--- What the exercise asks ---
Keeping every word the same, give again only the lines from the one with "Expand the Actions more options menu" through the end of the data, both included, and leave every picture out.

--- Provided data ---
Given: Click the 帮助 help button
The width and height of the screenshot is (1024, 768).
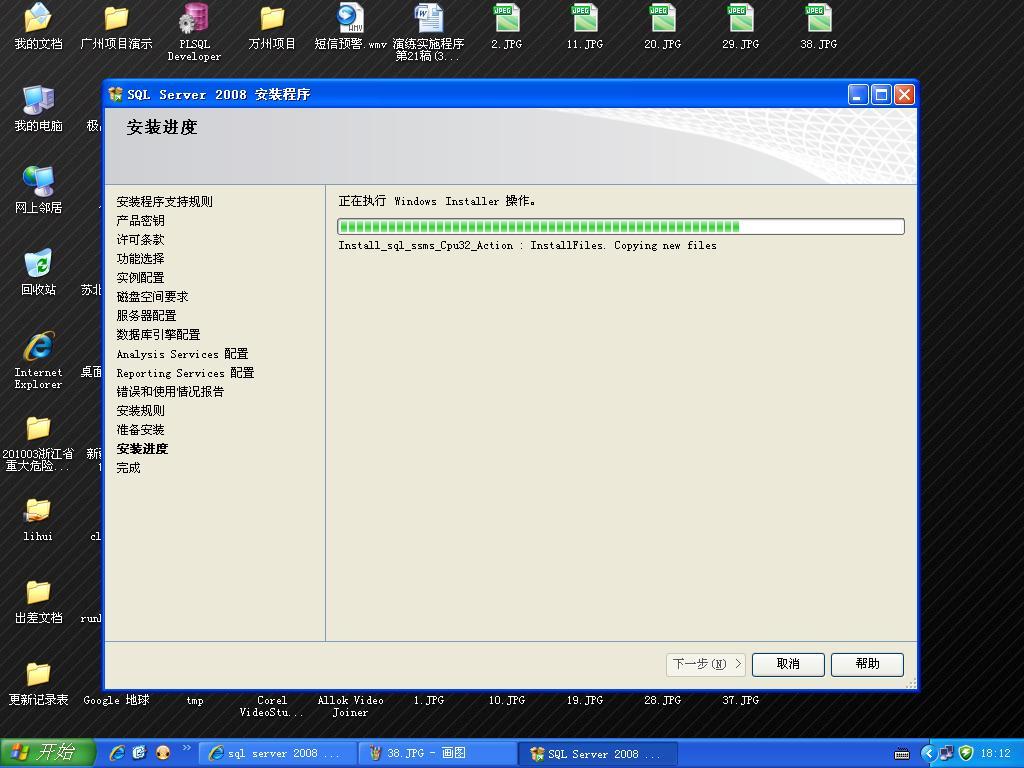Looking at the screenshot, I should pos(867,664).
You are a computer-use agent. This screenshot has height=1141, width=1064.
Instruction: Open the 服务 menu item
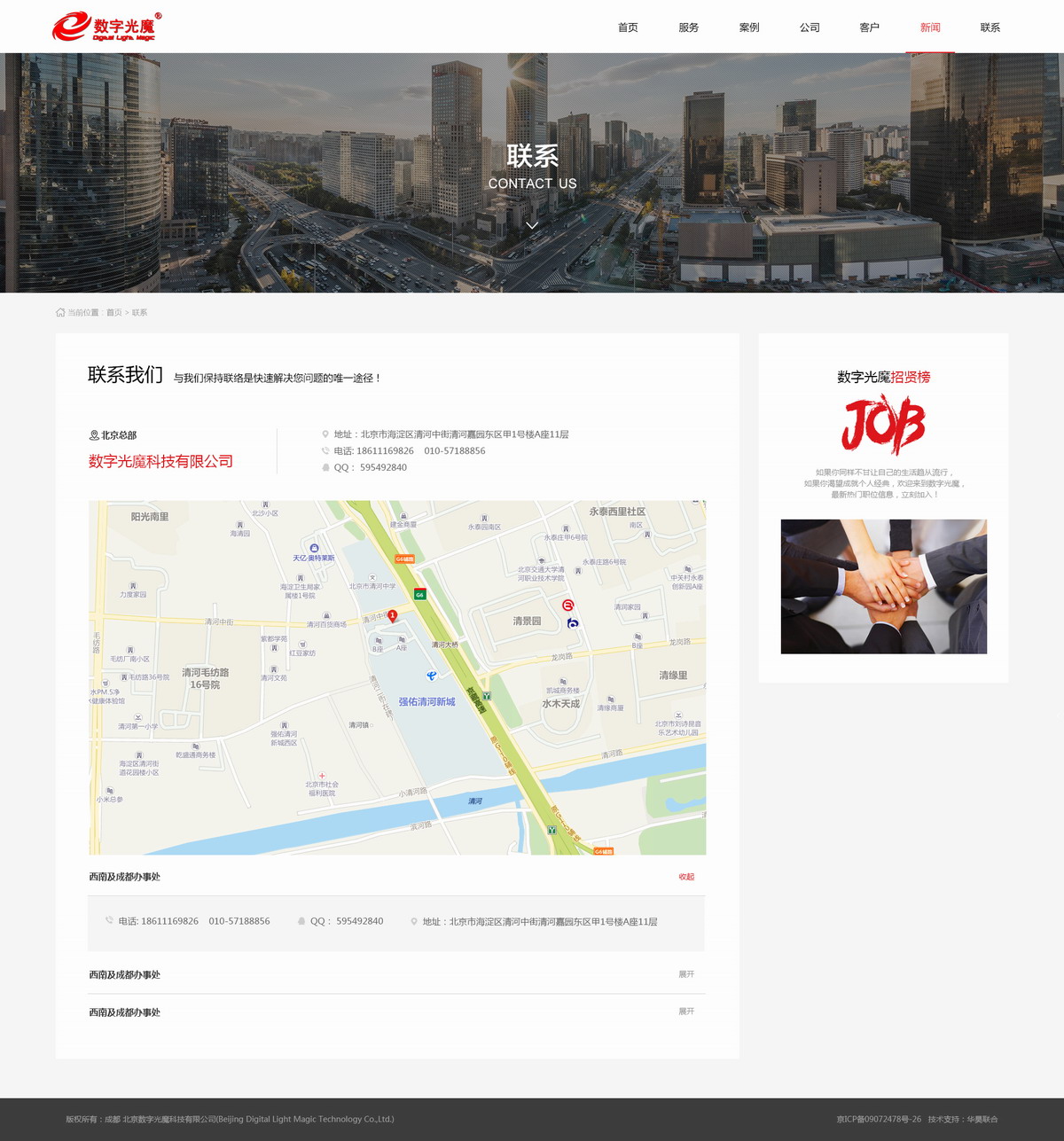[688, 27]
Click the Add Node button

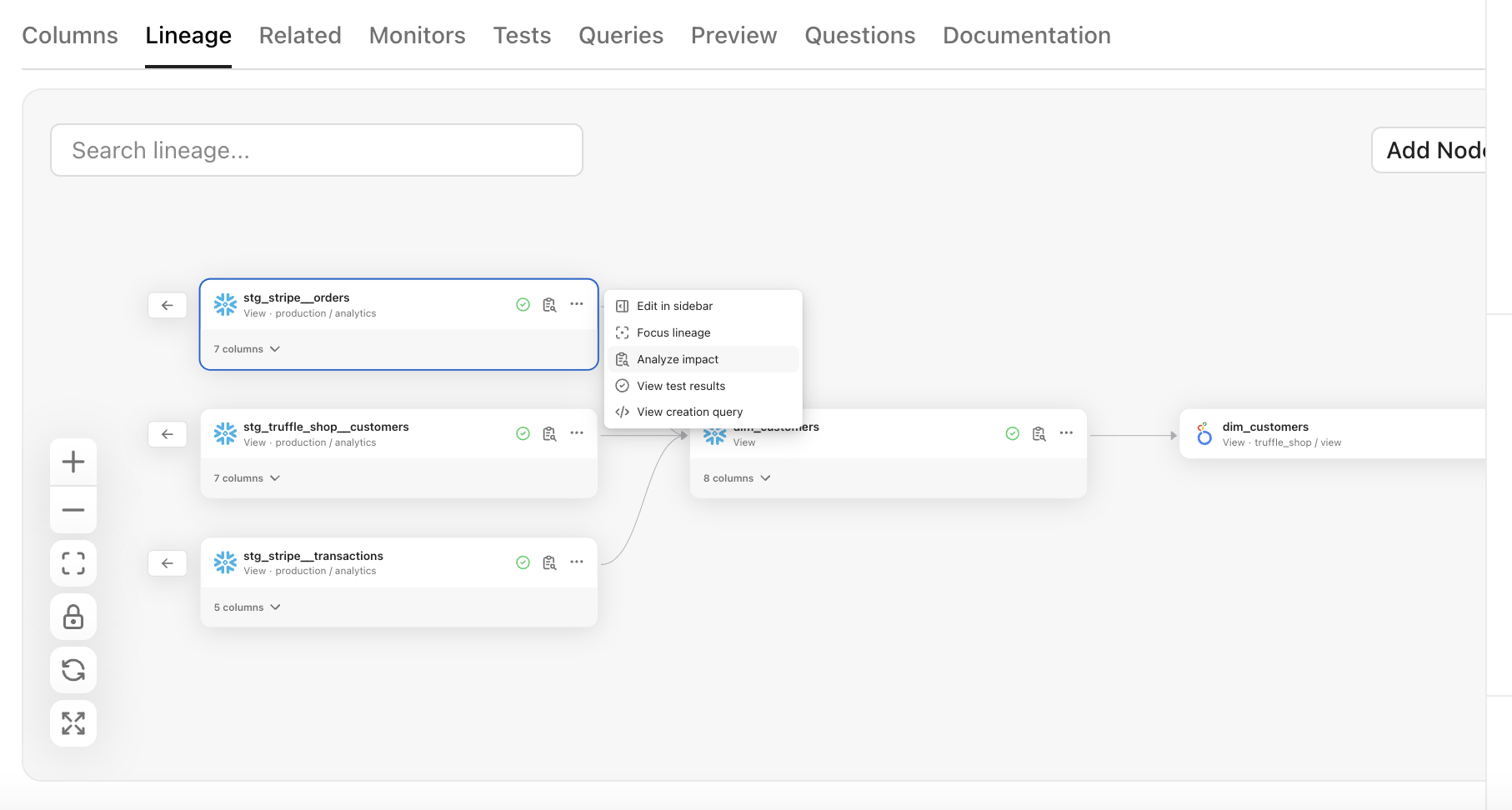point(1434,150)
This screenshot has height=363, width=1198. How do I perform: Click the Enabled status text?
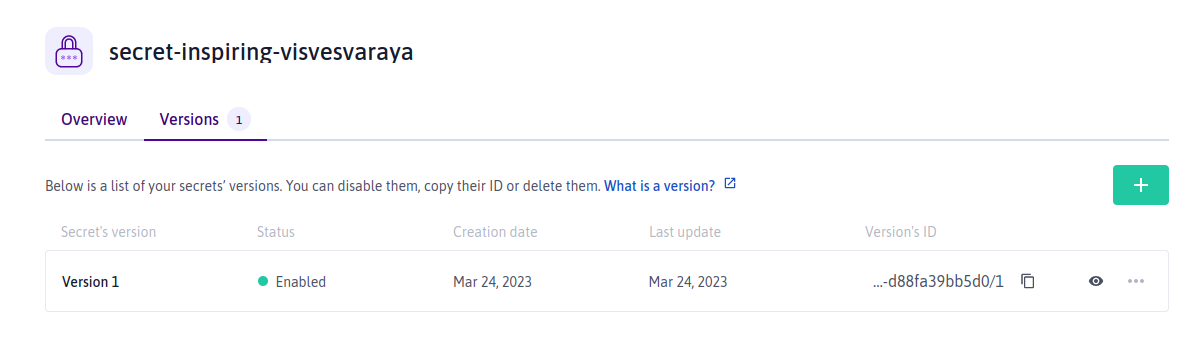(301, 282)
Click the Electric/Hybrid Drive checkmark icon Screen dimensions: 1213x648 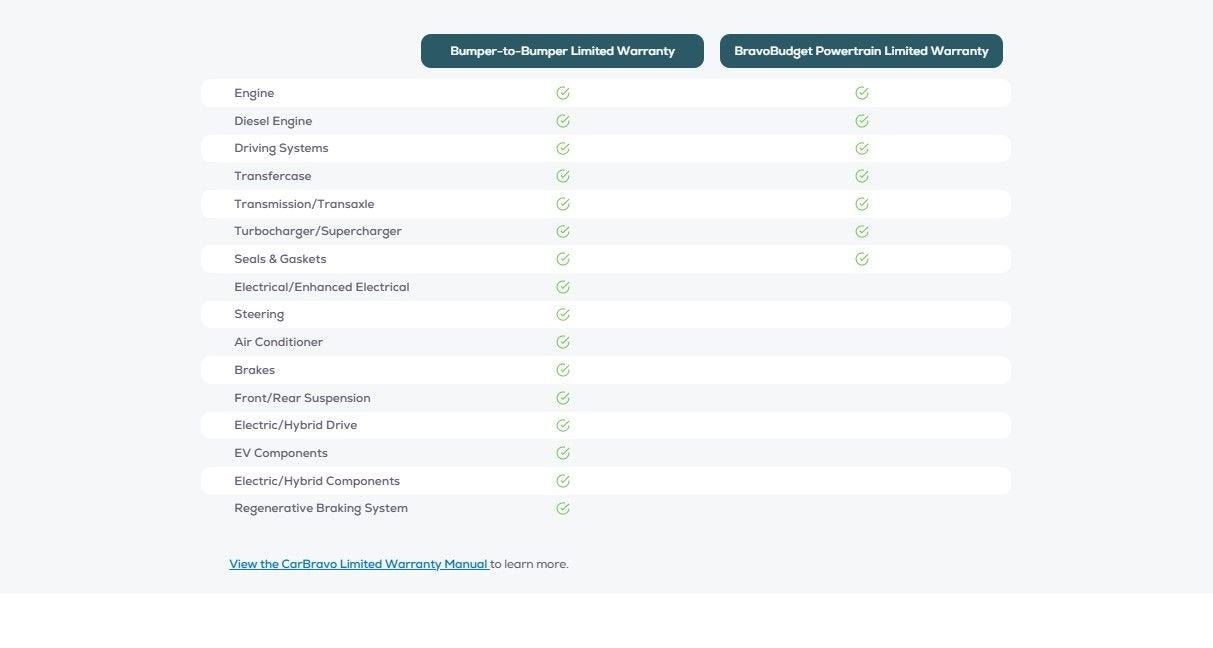563,425

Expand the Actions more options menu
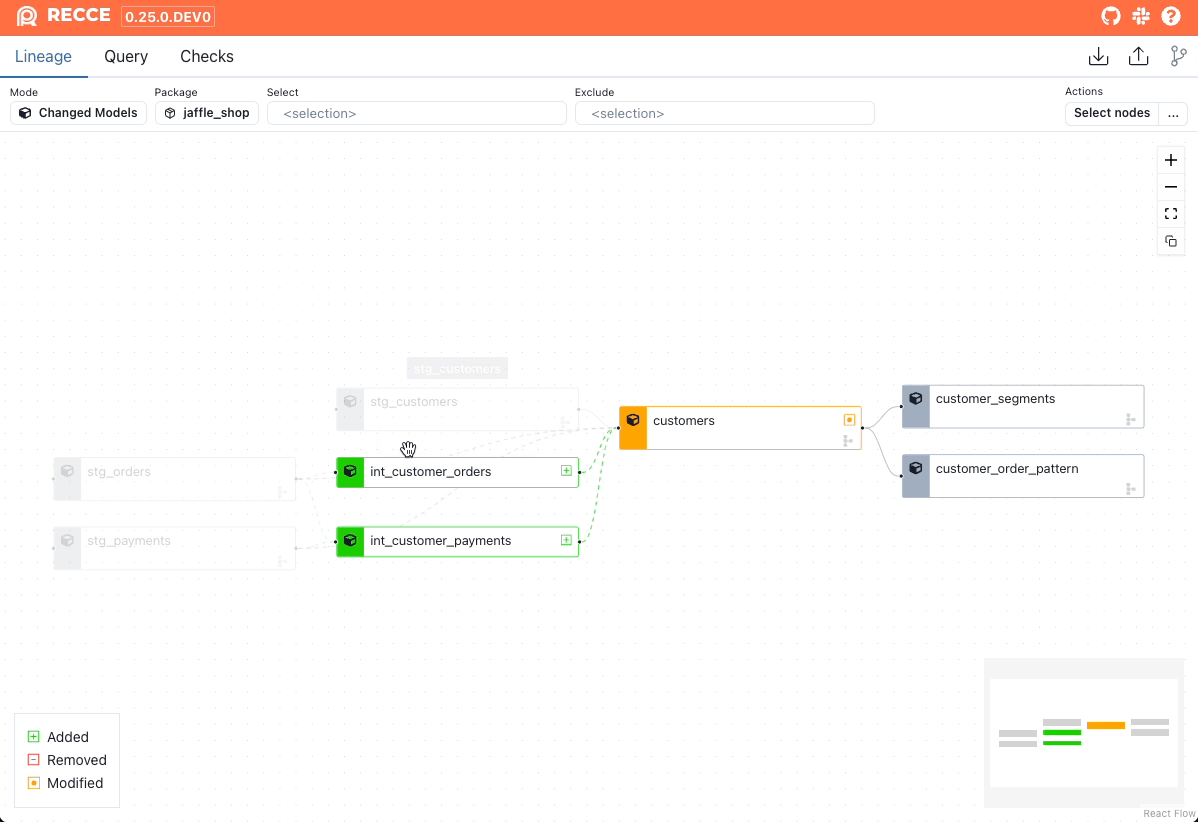pyautogui.click(x=1173, y=113)
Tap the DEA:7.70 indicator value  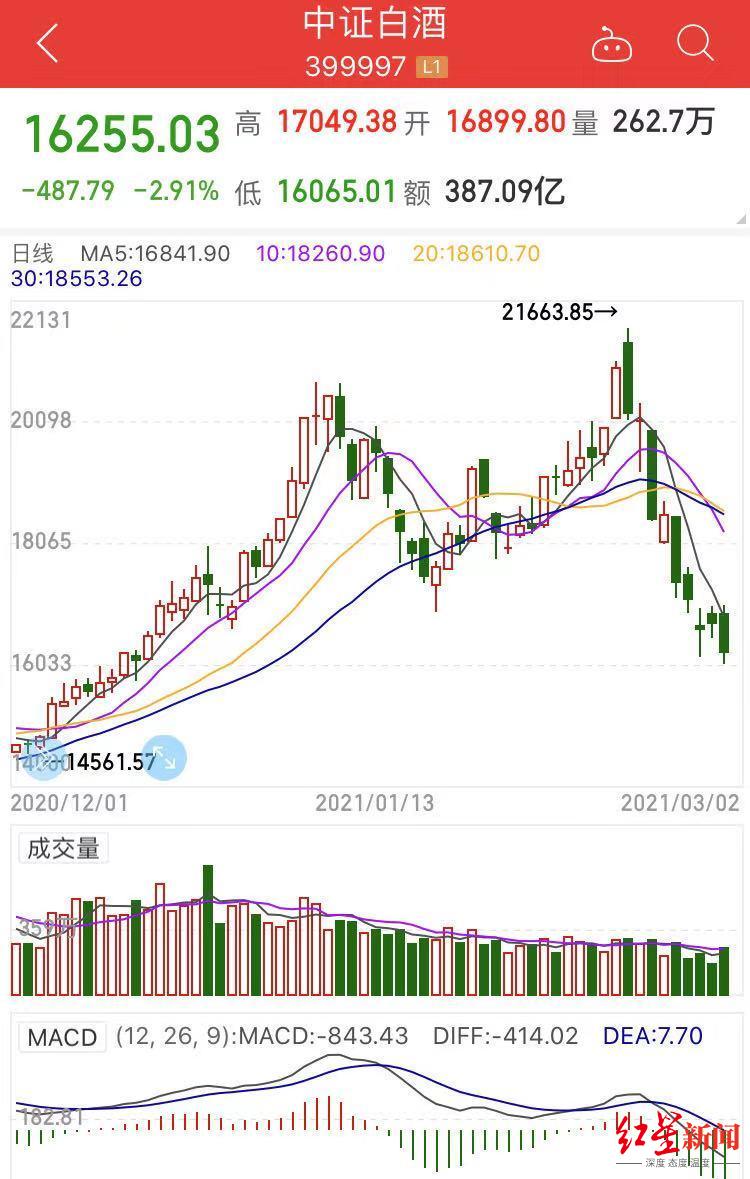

--- Written answer ---
Expand the Actions more options menu
pyautogui.click(x=1173, y=113)
Tap the DEA:7.70 indicator value  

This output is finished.